I felt like listening to Santana’s “Europa (Earth’s Cry Heaven’s Smile)” at Momentum 3 in a private concert. Every drumbeat, strum of the bass guitar, stretched synthesizer and electric guitar lick was clean and clear. The generous soundstage made it easy to isolate and focus individual pieces of the song.
When it comes to the sound quality of music, Sennheiser is one of the best. However, the company has to work on the call quality. Making test conversations with my mother, brother, and friend, I was consistently asked to speak. My mother noticed that I sounded far away, while my friend described it as underwater. It didn’t look great on my side, either. Everyone I called sounded like I was talking to them at the end of a long corridor.
On the other hand, I didn’t hear any complaints about background noise, even when I walked to Times Square. Having a second round of conversations with the Bose produced a more precise, sharper sound on both sides.
Sennheiser estimates that Momentum 3 will take 17 hours on a charge. I managed to get about 15 hours of battery out of the cans, but not without some hassle. Unlike most wireless headphones, Momentum 3 does not have an automatic shutdown. To turn them off, they have to be folded. This means that my habit of wearing my headphones everywhere was detrimental to jamming sessions.
One night I just wore the cans to make sure I didn’t accidentally leave them in a bar or at a party, the battery was running low. And when it was finally time for me to tune up the world with some of my favorite music, my headphones, which had previously dropped to 90% and 60% during my after-work shenanigans. I was essentially punished for wanting to wear my headphones as a fashion statement.

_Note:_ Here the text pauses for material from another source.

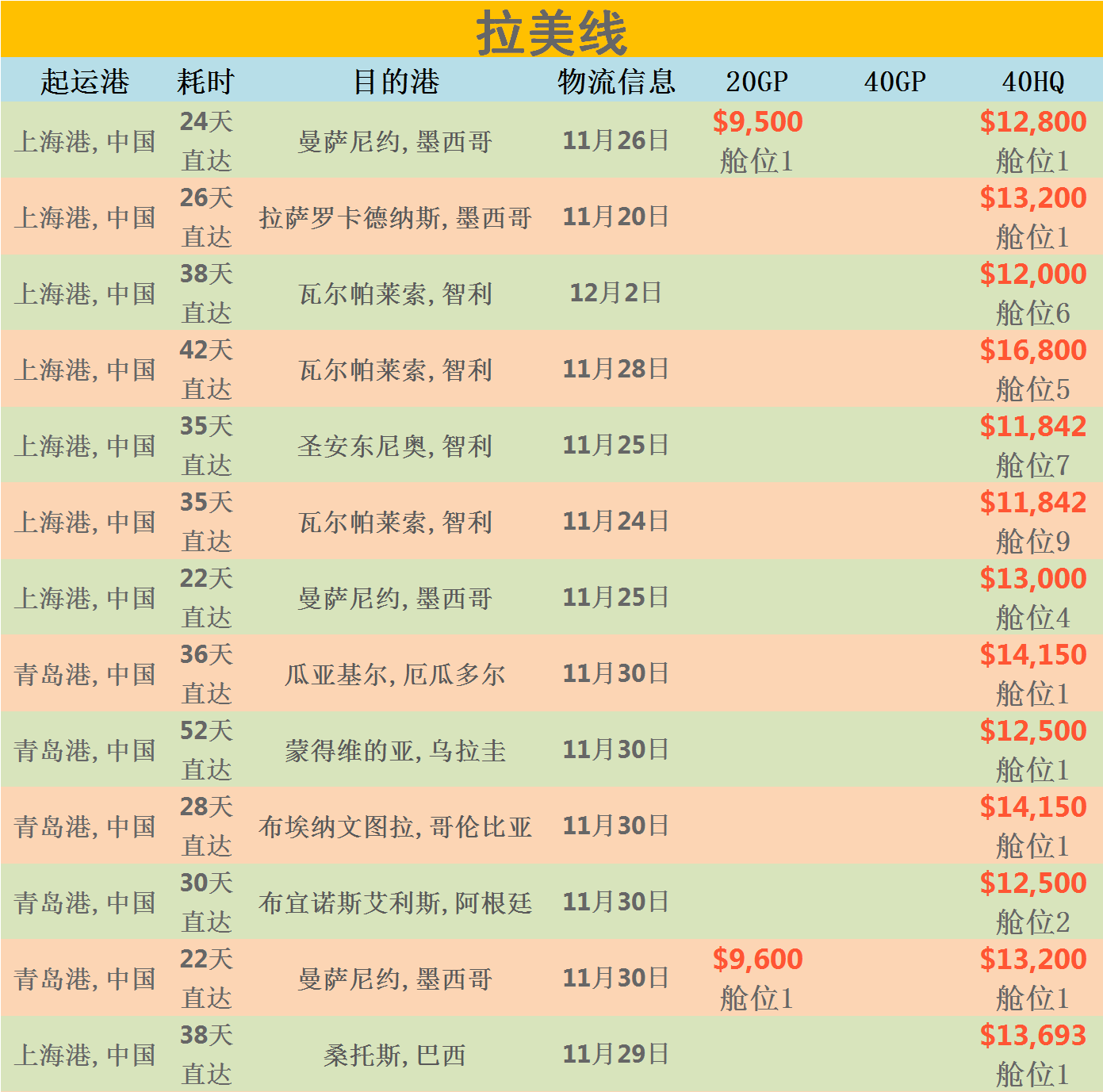Screen dimensions: 1103x1092
Task: Click the $9,500 20GP price
Action: [757, 121]
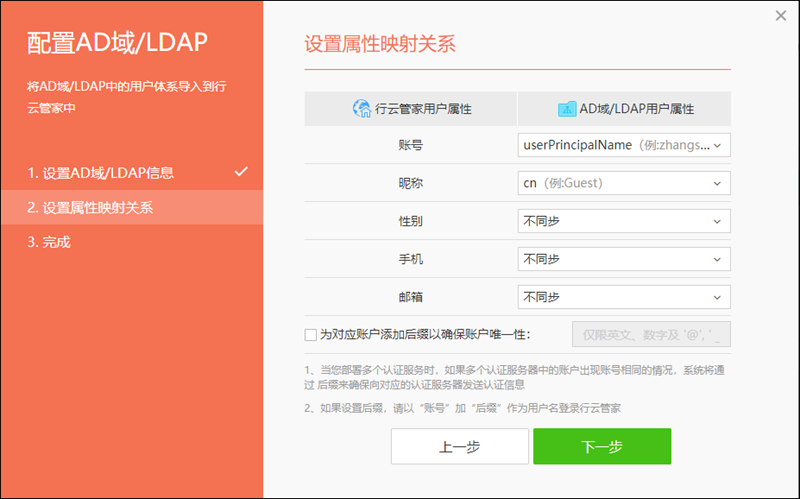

Fortunately, Sennheiser fixed the problem via a firmware update. Now, if I wear the cans all day, I have a battery life of 80% at the end of the day. Thanks to the more stable connection with Bluetooth 5.0, I have rarely had to deal with signal loss. And with a theoretical range of 800 feet, I noticed that I was able to leave my phone on my kitchen table while I was cleaning the extra bathroom downstairs.
Sennheiser Momentum 3 Wireless Review – Conclusion
The re’s no doubt about it, Sennheiser knows how to make headphones that sound as good as they look. The Momentum Wireless 3 serves a mature style with a warm, rich sound and excellent noise reduction. And the integration of the Tile makes me feel that it’s not as powerful as Bose, but still great. For the price, however, I want longer battery life, especially if the Bose has a 20-hour lifespan. Again, Sennheiser fans and newcomers to the brand should try to get to know the Momentum 3 Wireless, a headphone that looks and sounds premium.